Oct. 4, 2016 | During the 17th annual Geriatrics and Long-Term Care Update recently at UAMS, about 160 geriatrics professionals and educators learned what’s new in caring for older patients, giving them the tools to achieve what a guest speaker called “the Triple Aim.”
The Triple Aim is a set of goals developed at the Institute of Healthcare Improvement designed for improving patient experience and the health of populations while also reducing the per capita cost of health care.
Held from Sept. 22-24 at the UAMS Donald W. Reynolds Institute on Aging, speakers, presentations and expert panels covered a range of topics from fall injury prevention and cancer screening for older adults to legal and social issues in geriatric care. The conference was sponsored the Arkansas Geriatric Education Collaborative at UAMS.
The conference has been supported annually by Jeanne Wei, M.D., Ph.D., director of the Reynolds Institute, to provide the latest information to physicians and other health professionals, as well as caregivers to the aging population.
“Speakers at the update aren’t presenting abstract concepts,” Wei said. “The updates are giving important and practical information to professionals directly involved in senior care.

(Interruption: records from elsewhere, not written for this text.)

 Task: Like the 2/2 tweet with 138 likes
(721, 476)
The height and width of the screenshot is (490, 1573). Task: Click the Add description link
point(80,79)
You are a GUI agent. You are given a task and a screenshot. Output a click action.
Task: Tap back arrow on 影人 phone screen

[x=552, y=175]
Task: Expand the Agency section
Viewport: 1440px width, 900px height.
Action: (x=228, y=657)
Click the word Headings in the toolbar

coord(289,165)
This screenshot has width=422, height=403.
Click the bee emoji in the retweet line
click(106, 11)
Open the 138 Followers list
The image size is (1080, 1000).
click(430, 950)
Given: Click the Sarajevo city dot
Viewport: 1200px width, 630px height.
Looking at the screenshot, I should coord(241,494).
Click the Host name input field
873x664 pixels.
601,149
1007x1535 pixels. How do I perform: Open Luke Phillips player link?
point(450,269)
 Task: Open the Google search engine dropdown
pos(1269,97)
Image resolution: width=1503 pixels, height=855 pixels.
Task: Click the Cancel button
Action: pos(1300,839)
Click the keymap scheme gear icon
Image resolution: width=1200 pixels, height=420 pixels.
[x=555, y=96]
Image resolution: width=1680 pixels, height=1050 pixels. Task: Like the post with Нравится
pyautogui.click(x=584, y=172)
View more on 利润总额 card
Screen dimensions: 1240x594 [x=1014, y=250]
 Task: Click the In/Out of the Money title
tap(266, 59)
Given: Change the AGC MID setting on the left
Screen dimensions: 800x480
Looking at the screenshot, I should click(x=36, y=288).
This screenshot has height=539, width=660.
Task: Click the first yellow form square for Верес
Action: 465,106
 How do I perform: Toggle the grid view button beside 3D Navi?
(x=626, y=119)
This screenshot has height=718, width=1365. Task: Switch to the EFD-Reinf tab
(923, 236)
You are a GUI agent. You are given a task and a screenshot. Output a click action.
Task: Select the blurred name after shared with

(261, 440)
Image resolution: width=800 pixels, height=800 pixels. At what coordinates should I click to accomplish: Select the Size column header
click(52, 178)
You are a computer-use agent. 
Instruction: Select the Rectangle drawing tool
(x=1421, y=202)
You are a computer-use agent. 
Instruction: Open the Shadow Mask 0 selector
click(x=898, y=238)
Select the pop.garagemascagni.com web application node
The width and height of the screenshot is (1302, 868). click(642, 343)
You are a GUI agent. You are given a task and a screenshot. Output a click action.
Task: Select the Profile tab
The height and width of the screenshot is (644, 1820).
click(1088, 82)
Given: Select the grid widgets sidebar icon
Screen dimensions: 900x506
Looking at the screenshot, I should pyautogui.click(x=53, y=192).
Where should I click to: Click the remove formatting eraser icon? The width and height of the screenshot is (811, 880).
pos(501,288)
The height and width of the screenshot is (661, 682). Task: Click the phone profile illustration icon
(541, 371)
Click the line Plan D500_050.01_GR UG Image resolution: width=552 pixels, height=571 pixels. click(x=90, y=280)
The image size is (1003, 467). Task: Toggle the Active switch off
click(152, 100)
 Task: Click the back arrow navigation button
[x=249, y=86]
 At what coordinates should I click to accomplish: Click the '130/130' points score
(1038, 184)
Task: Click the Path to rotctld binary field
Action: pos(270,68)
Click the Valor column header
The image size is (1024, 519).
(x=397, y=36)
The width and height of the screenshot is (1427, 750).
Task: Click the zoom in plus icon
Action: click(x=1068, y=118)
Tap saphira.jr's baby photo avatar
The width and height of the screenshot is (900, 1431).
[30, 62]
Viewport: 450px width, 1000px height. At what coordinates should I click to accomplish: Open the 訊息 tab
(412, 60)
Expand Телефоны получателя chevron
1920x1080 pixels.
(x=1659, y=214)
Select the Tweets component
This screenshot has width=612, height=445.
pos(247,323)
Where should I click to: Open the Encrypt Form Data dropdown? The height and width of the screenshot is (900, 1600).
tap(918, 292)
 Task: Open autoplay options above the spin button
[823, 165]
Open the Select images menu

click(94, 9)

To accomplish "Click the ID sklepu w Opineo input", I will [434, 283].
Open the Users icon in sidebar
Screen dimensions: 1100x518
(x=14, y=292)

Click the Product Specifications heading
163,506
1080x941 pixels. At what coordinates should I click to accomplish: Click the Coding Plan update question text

Feedback from this year and in past years has shown the tremendous value that these updates have in communicating the latest findings and best practices in geriatrics. Dr. Malaz Boustani’s presentation is just one of many strong examples of that value.”
Update guest speaker Boustani is a professor of aging research and professor of medicine at Indiana University and center scientist for the Indiana University Center for Aging Research in Indianapolis. Along with a team of other research physicians at the university’s hospital, Boustani took part in developing and implementing a new model of care, the Aging Brain Care model.
“We have produced one of the few models of care that accomplishes the Triple Aim,” Boustani said. “This is why those at Centers for Medicare & Medicaid Services are working hard to remove barriers to implementing this model across the United States.”
Boustani explained how Aging Brain Care focuses on older patients who have illnesses like pneumonia that require hospitalization and have either some cognitive impairment or dementia. The initiative was able to show improvements in patient health while reducing emergency room visits after discharge and rehospitalizations by about 50 percent. It also shortened the average hospital stay for those patients from seven to five days and produced a net savings per patient of $2,500.
To achieve those measures, Boustani said the hospital used a team-approach to care that included identifying and treating delirium and pneumonia, ensuring that patients received the right medication, problem-solving coaching for caregivers as well as support group help and crisis management. A care coordinator assistant also gathers patient data and helps the patient and patient’s family navigate the health system.
Another guest speaker, Penny Kris-Etherton, Ph.D., R.D., distinguished professor of nutrition in the Department of Nutritional Sciences at Pennsylvania State University in University Park, Pennsylvania, updated attendees on the latest research findings regarding the diet, older patients and cardiovascular health risks.
Thirteen geriatrics research posters also were on display at the conference. A number attended from out of state, including some who have participated for as many as 12 consecutive years.